▶ **Exercise brief**
In the data below, restate exactly the lines from the one with "653x453 pixels." to the final line, both included, but not the pictures.

▶ **Listed entries**
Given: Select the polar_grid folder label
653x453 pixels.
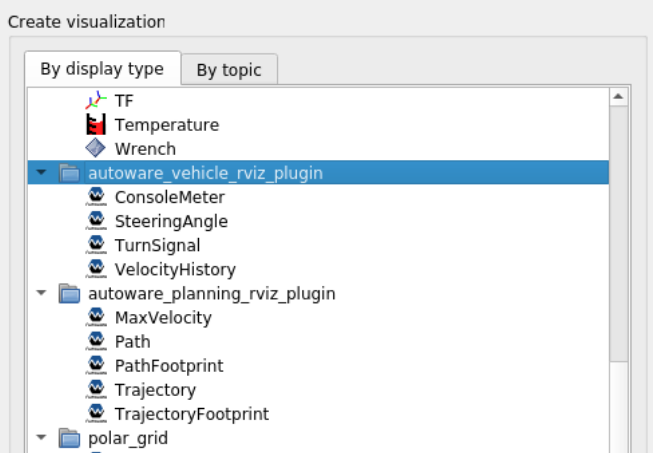Looking at the screenshot, I should 129,437.
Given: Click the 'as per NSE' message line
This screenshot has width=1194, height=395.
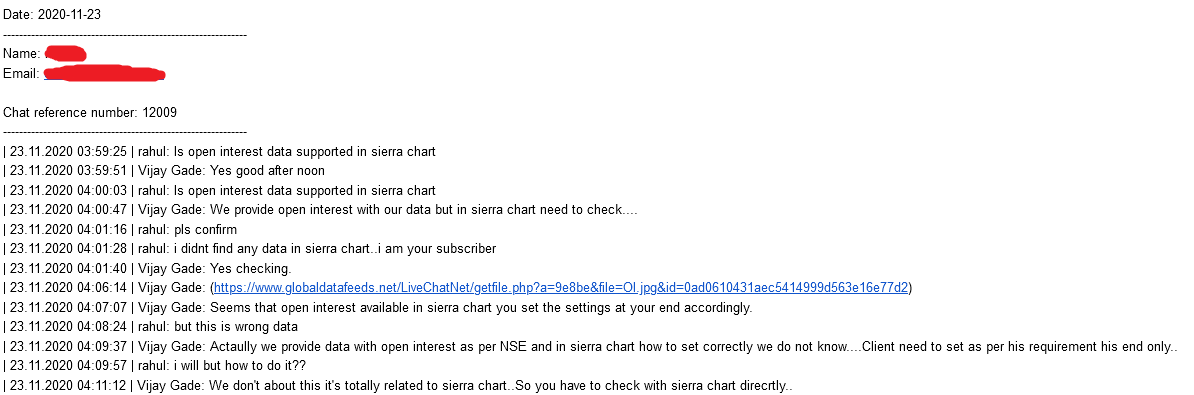Looking at the screenshot, I should point(590,346).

▶ **Result of the task**
653x453 pixels.
Looking at the screenshot, I should 129,437.
Given: Click the 'as per NSE' message line
This screenshot has width=1194, height=395.
Looking at the screenshot, I should point(590,346).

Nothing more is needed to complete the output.